YOUR INSTRUCTIONS: With the line containing "Image resolution: width=731, height=2576." as the start and the line containing "Impressum (547, 2323)" as the end, transcribe that span of the entries below exactly, including both.

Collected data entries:
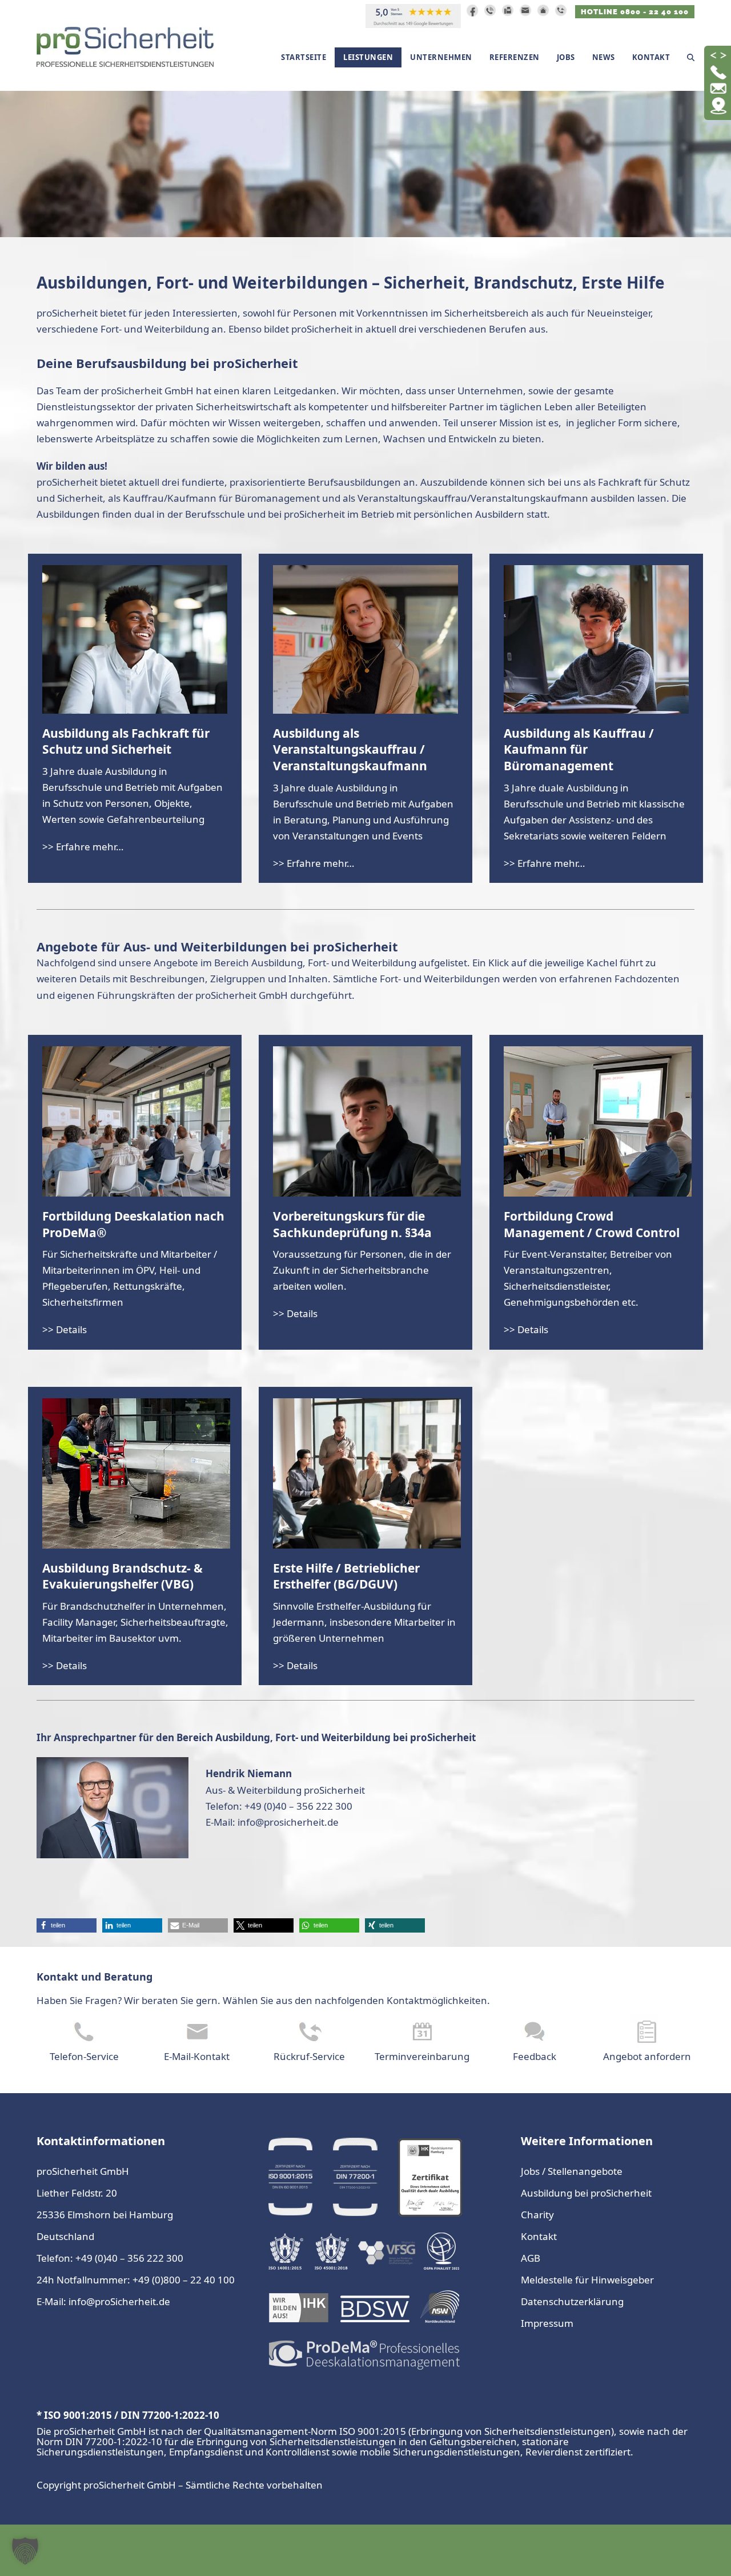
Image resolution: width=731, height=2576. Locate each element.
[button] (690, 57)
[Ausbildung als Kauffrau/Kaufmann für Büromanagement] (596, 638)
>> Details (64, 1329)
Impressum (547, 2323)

...

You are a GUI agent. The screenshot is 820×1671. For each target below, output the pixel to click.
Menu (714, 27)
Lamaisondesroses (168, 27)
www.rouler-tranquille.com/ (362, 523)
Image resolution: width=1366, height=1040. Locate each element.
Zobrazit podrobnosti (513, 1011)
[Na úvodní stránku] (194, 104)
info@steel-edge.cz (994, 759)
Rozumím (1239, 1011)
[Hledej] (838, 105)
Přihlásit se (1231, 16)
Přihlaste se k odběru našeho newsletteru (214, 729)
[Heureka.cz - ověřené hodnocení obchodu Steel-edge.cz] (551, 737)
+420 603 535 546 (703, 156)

RESPONSE TO THE EXERCISE:
Image resolution: width=731, height=2576. Locate each element.
[button] (690, 57)
[Ausbildung als Kauffrau/Kaufmann für Büromanagement] (596, 638)
>> Details (64, 1329)
Impressum (547, 2323)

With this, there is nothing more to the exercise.